Career analysts believed the disastrous withdrawal from Afghanistan played into Russian President Vladimir Putin’s calculus as he weighed invading Ukraine, according to a report published by The Washington Post.
The report, published Tuesday and part of an in-depth series into the buildup of Russia’s war on Ukraine, includes details from over three dozen U.S. and foreign officials, according to The Post. At one point prior to the invasion, analysts reportedly became convinced that Putin viewed time as of the essence if he were to execute his idea.
Putin, in mulling over his invasion idea, reportedly believed that while the West would respond with strong outrage, “actual punishment” would be limited, according to The Post. The Biden Administration’s then-recent debacle in Afghanistan, which was widely viewed as disastrous, also came to Putin’s mind, analysts reportedly determined.
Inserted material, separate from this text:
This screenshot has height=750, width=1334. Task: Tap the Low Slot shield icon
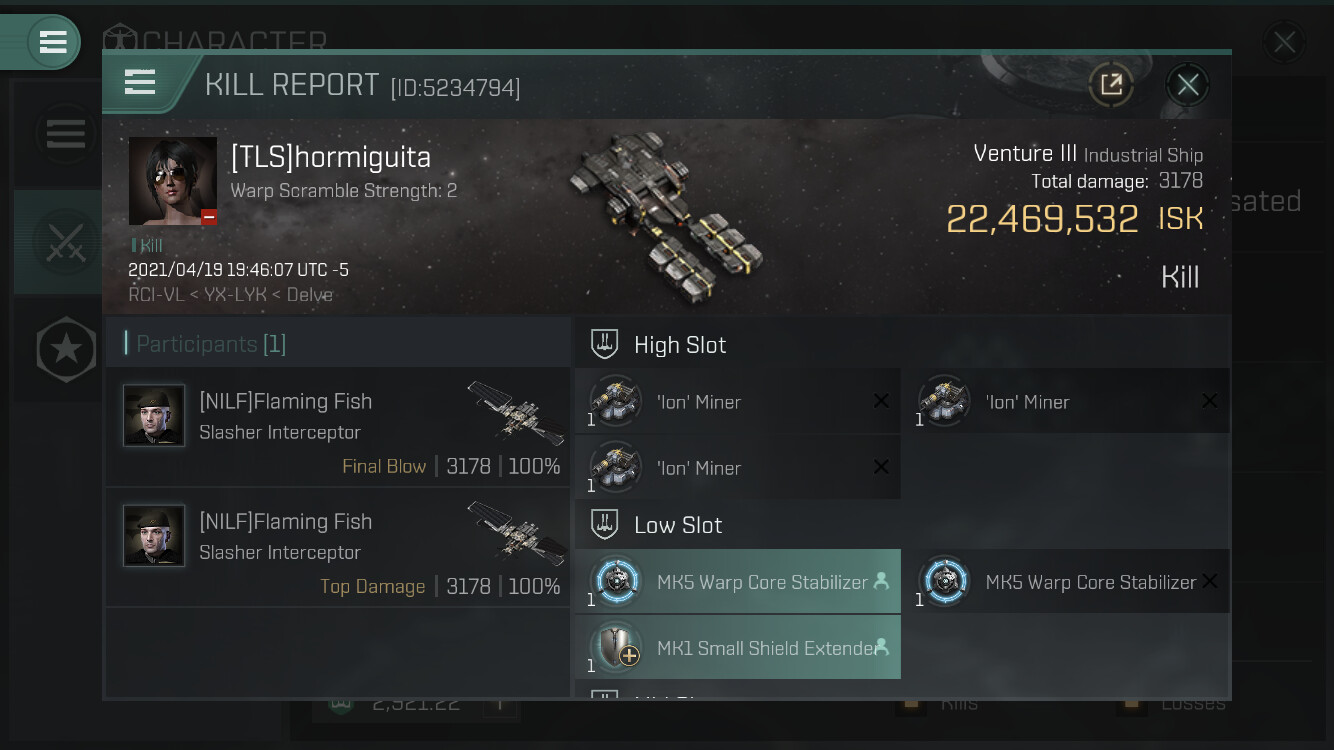[604, 524]
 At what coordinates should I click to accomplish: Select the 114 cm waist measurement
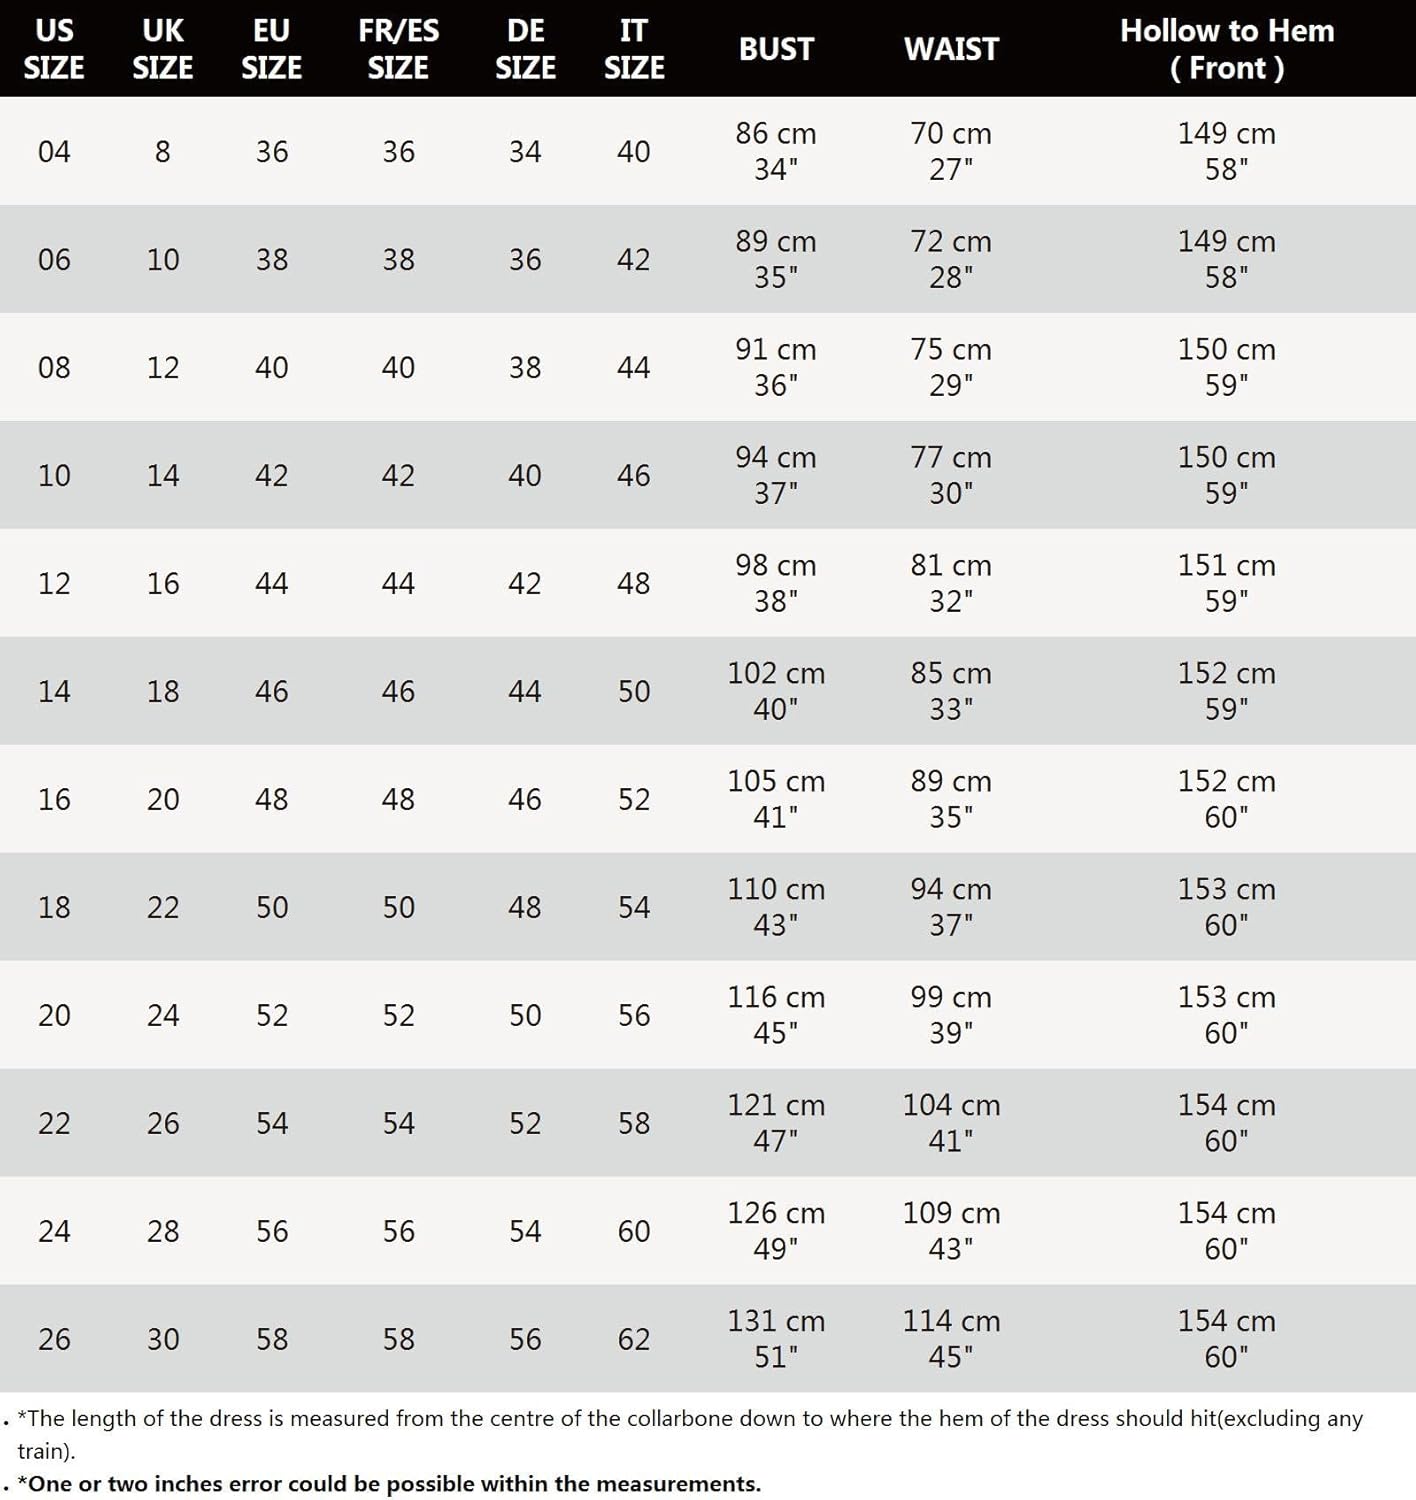tap(951, 1321)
“The Russian leader, they [analysts] said, believed that the Biden administration was chastened by the humiliating U.S. withdrawal from Afghanistan and wanted to avoid new wars,” The Post reported. “The United States and Europe were still struggling through the coronavirus pandemic. German Chancellor Angela Merkel, the de facto European leader, was leaving office and handing power to an untested successor. French President Emmanuel Macron was facing a reelection battle against a resurgent right wing, and Britain was suffering from a post-Brexit economic downturn.”